In May, a video of a governmental meeting showed Salles, the environment minister, saying that the government should take advantage of the media’s focus on the Covid-19 pandemic to loosen the environmental restrictions. The video from April 22 was disclosed during an investigation by the Supreme Court into allegations that Bolsonaro was trying to interfere with the Federal Police.

The quote from Salles caught the media’s attention. “There is a need to have an effort on our side here, while we are at this moment of tranquility in terms of press coverage, because it only talks about Covid, and let the cattle herd run and change all the rules and simplifying standards,” he said.

Mangroves growing in the south of Brazil's Boipeba island have extensive root systems.

Later, in an exclusive interview with CNN Brasil, Salles defended his stance saying it was aimed at reducing bureaucracy. “What I defended in the meeting were regulations that do not need to go through Congress [to be approved],” he said.
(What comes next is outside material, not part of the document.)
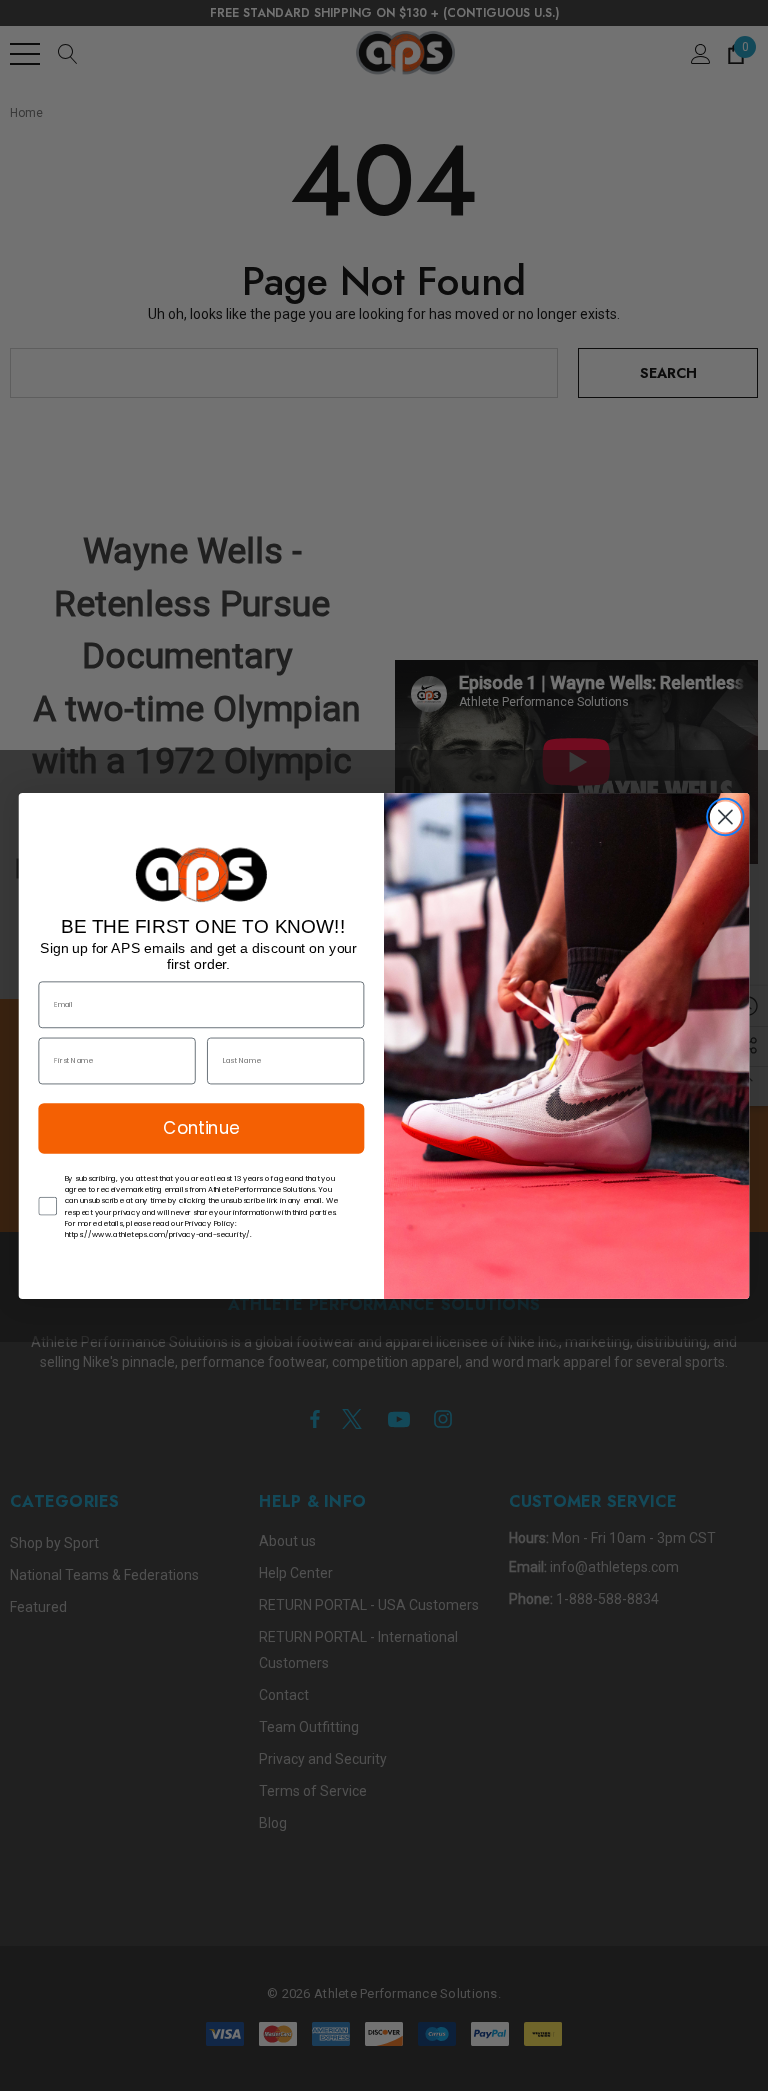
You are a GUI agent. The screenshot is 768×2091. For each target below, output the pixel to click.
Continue (201, 1127)
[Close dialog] (725, 816)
Bolsonaro has also rejected criticism of his government’s environmental policy, even as data from his own agency shows a growing problem, especially in the Amazon and the Pantanal.

Coronavirus and deforestation rip through Brazil's people and the world's lungs

In 2019, his first year in office, Brazil’s National Institute for Space Research (INPE) counted 126,089 fires in the Amazon — a rise of nearly 40% over the year before he took office. And despite a government ban on fires in the Amazon imposed in mid-July, INPE reported more fires in August and September than in the same period a year ago.

INPE data also showed fires raging in the Pantanal, home to alligators, jaguars and many other animals. By mid-September, it had registered 16,119 heat spots in Pantanal in 2020, the most since 1998, when the institute started keeping record.

Yet Bolsonaro has remained defiant. Addressing UN member states in a pre-recorded address last week, Bolsonaro accused foreign actors of a “brutal disinformation campaign” about the supposed degradation of the Amazon as well as Brazil’s Pantanal wetlands.